4. Ter zake van de verkrijging van de woning is door eiseres (voor haar deel van de woning) een bedrag van € 35.200 aan overdrachtsbelasting voldaan (8% van € 440.000). Eiseres heeft bezwaar gemaakt tegen deze voldoening op aangifte.

Geschil5. In geschil is of eiseres ter zake van de verkrijging van haar aandeel in de woning terecht 8% overdrachtsbelasting heeft voldaan.

6. Eiseres stelt onder meer dat het verlaagde tarief van 2% van toepassing is op haar deel van de verkrijging van de woning. De wettekst van artikel 14, tweede lid, van de Wet op de belastingen van rechtsverkeer (Wbr) biedt ruimte om te concluderen dat zij voldoet aan het hoofdverblijfcriterium. Ook verwijst eiseres naar het besluit startersvrijstelling en 2% tarief van 2 maart 2023 [1] waar in onderdeel 4 de verkrijging van de economische eigendom vooruitlopend op de verkrijging van de juridische eigendom wordt behandeld.
7. Verweerder stelt zich op het standpunt dat het verlaagde tarief voor eiseres niet van toepassing is. De woning stond eiseres immers niet korte tijd na de verkrijging ter beschikking als hoofdverblijf. Verweerder concludeert tot ongegrondverklaring van het beroep.
Beoordeling van het geschil
8. Artikel 14, eerste en tweede lid, van de Wet op belastingen van rechtsverkeer (Wbr) luiden als volgt (wettekst 2021):
“1. De belasting bedraagt 8 percent.
2. In afwijking van het eerste lid bedraagt de belasting 2 percent voor de verkrijging door een natuurlijk persoon van een woning of rechten waaraan deze is onderworpen, of van rechten van lidmaatschap als bedoeld in artikel 4, eerste lid, onderdeel b, voor zover deze laatste rechten betrekking hebben op een woning, als de verkrijger de woning na de verkrijging anders dan tijdelijk als hoofdverblijf gaat gebruiken en dit overeenkomstig artikel 15a, voorafgaand aan de verkrijging duidelijk, stellig en zonder voorbehoud verklaart in een schriftelijke verklaring.”
9. In onderhavige zaak is enkel in geschil of eiseres de woning na de verkrijging op 15 november 2021 anders dan tijdelijk als hoofdverblijf is gaan gebruiken. Niet in geschil is dat het eigendomsdeel dat haar vader heeft verkregen onderworpen is aan het 8% tarief zoals vermeld in artikel 14, eerste lid, Wbr. Evenmin is in geschil dat eiseres, zijnde een natuurlijk persoon, een schriftelijk verklaring als bedoeld in artikel 15a Wbr heeft overgelegd.
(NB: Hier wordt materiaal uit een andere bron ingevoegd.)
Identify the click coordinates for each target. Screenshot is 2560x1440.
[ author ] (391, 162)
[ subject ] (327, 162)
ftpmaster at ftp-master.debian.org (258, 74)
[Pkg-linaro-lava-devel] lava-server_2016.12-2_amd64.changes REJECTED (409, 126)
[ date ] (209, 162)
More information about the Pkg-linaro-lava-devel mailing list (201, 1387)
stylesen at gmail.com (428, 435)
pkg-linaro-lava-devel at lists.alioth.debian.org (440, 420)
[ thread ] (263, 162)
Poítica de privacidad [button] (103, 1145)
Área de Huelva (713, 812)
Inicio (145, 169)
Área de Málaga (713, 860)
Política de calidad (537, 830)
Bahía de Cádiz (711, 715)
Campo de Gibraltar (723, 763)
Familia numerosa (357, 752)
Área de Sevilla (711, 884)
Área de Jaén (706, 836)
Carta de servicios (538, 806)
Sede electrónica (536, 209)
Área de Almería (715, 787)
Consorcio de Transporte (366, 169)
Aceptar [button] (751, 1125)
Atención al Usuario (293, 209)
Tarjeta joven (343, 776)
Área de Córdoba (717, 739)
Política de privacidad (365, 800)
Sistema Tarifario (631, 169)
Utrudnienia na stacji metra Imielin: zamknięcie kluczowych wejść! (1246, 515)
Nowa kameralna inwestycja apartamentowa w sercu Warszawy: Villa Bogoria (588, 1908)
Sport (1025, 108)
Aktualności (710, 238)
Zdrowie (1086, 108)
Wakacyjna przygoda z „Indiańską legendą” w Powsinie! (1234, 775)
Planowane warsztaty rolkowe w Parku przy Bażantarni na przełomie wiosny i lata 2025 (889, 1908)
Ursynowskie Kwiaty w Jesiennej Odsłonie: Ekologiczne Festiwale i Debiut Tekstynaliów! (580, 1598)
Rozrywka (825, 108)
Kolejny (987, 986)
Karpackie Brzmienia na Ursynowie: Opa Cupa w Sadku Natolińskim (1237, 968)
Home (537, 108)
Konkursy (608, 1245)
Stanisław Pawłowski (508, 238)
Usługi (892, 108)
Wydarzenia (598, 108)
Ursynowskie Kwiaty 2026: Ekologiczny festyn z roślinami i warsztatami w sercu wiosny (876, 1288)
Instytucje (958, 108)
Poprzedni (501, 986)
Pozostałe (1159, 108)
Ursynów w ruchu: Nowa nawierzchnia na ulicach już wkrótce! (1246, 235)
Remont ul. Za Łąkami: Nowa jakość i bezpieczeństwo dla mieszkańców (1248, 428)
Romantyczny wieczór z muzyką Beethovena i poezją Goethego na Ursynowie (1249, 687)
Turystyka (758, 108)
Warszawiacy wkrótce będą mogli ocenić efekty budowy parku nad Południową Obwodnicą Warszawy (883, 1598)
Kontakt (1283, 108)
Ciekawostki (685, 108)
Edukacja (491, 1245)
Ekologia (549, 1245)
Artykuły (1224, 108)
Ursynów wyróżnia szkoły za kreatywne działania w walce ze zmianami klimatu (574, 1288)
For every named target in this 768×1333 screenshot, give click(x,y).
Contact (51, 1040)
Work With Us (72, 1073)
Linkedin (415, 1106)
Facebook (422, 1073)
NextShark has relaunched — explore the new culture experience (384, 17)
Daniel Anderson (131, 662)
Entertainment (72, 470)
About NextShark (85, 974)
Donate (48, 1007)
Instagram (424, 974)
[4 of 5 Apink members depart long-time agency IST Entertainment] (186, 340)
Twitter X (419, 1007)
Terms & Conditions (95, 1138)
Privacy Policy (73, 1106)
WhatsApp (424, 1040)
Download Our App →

10. In de Memorie van Toelichting behorende bij de Wijziging van de Wet op belastingen van rechtsverkeer (wet differentiatie overdrachtsbelasting) [2] is onder andere ten aanzien van het hoofdverblijf criterium het volgende vermeld:
“2.2 Hoofdverblijfcriterium voor verlaagde tarief en startersvrijstelling
De reikwijdte van de startersvrijstelling en het verlaagde tarief van 2% voor woningen [wordt] beperkt tot verkrijgingen door natuurlijke personen die deze woningen anders dan tijdelijk als hoofdverblijf gaan gebruiken. Daarmee is de toepassing van beide faciliteiten toegesneden op verkrijgers die de woning ook daadwerkelijk gaan bewonen. Een koppeling van een fiscale faciliteit aan het gebruik van een woning anders dan tijdelijk als hoofdverblijf is niet nieuw. Ook de hypotheekrenteaftrek eigen woning in de inkomstenbelasting is afhankelijk van die voorwaarde.(…) Het kabinet acht deze aanpassing noodzakelijk en proportioneel om voor koopstarters de toegankelijkheid tot de koopwoningmarkt in het algemeen en ten opzichte van beleggers te verbeteren. (…)
De inspecteur beoordeelt achteraf, maar binnen de gebruikelijke naheffingstermijnen, of de verkrijger de woning daadwerkelijk anders dan tijdelijk als hoofdverblijf is gaan gebruiken. Op basis van gegevens van het Kadaster woont 96% van de woningkopers die voornemens is de woning als hoofdverblijf te gaan gebruiken na twaalf maanden in de woning. Na deze twaalf maanden kan de inspecteur in de meeste gevallen een goede beoordeling maken of aan de voorwaarden voor toepassing van het verlaagde tarief of de startersvrijstelling wordt voldaan. De beoordeling zal plaatsvinden door een onderzoek naar de feiten en omstandigheden. (…)”.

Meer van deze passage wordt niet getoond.